Wie man liest und zum Teil auch sehen kann, scheinen die coronabesorgten Hamsterkäufer/innen besonders den Mangel an Toilettenpapier und Dosenananas zu fürchten. Beides muss mit einem historischen Reflex zu tun haben, nämlich der Erinnerung an Nachkriegszeiten in denen beides, also Toilettenpapier und Dosenananas zu den Raritäten des Alltags gehörten. Das ist umso erstaunlicher, als nur noch eine geringe Zahl von Zeitzeugen der toilettenpapierarmen Epoche unter den Hamsterern am Leben sein dürfte. Die Erfahrung des Mangels muss also auf lebendige Weise an folgende Generationen weitergegeben worden sein.
Für potenzielle Hamsterer, die weder in der Nachkriegszeit das Problem des befriedigenden Abschlusses eines Toilettenaufenthalts hatten, noch eine kompetente und glaubwürdige Oma oder einen solchen Opa, eine knappe Schilderung der toilettenpapierlosen Zeit: Wer kein anderes Papier zur Hand hatte, griff zur Tageszeitung. Aus einer Doppelseite ließen sich sechzehn Blätter, entsprechend etwa der heute üblichen Größe eines Toilettenpapiers schneiden oder reißen. Diese handlichen Blätter wurden auf ein sehr sinnreiches an der WC-Wand befestigtes Drahtgestell an einer ihrer Ecken aufgespießt und konnten bei Bedarf mühelos abgerissen werden.
Beliebt waren Stücke mit wenig Text, also wenig Druckerschwärze, besonders unbeliebt solche mit Bildern, also mit viel Druckerschwärze, letzteres nicht bei systemkritischen Bürgern der ehemaligen DDR, wenn es sich um die üblicherweise täglich dort abgebildeten Mitglieder des Zentralkommitees besser noch des Staatsratsvorsitzenden handelte, eine recht sichere Methode, seiner politischen Meinung gefahrlos Ausdruck zu verleihen.
Sollte es tatsächlich einmal zu Engpässen beim Toilettenpapier kommen, ist die Umstellung auf Zeitungspapier sehr einfach wieder zu beleben. Vielleicht werden die dazu benötigten Drahtaufhängungen demnächst bei der erfolgreichen Sendung ‚Bares für Rares’ angeboten.
Nun zu etwas weniger Drückendem: Dosenananas. Es ist kein Geheimnis, dass die Vereinigten Staaten die Welt bis heute, also auch unter ihrem Chefverkäufer Trump, als großen Absatzmarkt verstehen. So kam, noch ehe das Nachkriegsland wieder ausreichend mit Toilettenpapier versorgt war, das Dosenobst in die Regale der Lebensmittelgeschäfte (für die Jüngeren: Vorläufer des Supermarkts).
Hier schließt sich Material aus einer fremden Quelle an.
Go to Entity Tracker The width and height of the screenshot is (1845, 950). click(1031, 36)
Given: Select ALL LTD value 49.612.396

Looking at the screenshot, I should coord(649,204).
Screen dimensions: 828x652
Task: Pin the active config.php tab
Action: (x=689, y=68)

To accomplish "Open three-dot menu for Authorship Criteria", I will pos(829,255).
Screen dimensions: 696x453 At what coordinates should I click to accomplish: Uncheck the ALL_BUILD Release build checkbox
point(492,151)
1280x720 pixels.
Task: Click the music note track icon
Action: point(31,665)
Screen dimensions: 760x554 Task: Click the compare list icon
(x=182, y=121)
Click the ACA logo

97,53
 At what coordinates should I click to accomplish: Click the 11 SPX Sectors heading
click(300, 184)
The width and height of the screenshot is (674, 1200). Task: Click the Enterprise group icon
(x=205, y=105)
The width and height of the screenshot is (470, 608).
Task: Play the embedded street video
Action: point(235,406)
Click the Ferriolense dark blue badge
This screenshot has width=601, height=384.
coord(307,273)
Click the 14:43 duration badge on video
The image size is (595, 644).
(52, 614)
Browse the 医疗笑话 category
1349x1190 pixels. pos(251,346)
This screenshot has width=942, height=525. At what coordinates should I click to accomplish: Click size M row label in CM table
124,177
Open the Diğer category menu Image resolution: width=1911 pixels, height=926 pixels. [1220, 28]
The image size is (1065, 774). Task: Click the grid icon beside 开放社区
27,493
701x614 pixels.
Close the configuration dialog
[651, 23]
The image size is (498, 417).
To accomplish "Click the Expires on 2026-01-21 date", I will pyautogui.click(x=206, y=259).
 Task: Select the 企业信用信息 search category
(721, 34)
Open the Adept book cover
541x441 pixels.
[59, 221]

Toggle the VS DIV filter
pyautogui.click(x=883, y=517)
Die Zeichen des Fortschritts in Sachen Kochkunst bei beschränktem Angebot erkannte als einer der ersten der Fernsehkoch Clemens Wilmenrod, der den verbliebenen Zeitzeugen noch in Erinnerung sein dürfte. Wilmenrod erfand den ‚Toast Hawai’. Er schuf in einer nie wieder erreichten Verbreitung die Synthese von vorhandenen Lebensmitteln mit einem Sehnsuchtsort.
Hier für alle Hamsterer und solche, die es noch nicht sind, das Rezept: Man nehme eine Scheibe getoastetes Weißbrot, bestreiche sie mit Butter (damals auch Sanella), lege eine quadratische Scheibe abgepackten Schmelzkäse darauf, hierauf eine Scheibe Dosenananas, in das Loch der Ananasscheibe eine Maraschinokirsche. Fertig.
Wer diese so einfach und schnell herzustellende Köstlichkeit genossen hat, macht sich für eine gute Weile über den obigen Teil dieser Ausführungen keine Gedanken und nimmt vielleicht sogar Abstand von unnötigen Hamsterkäufen.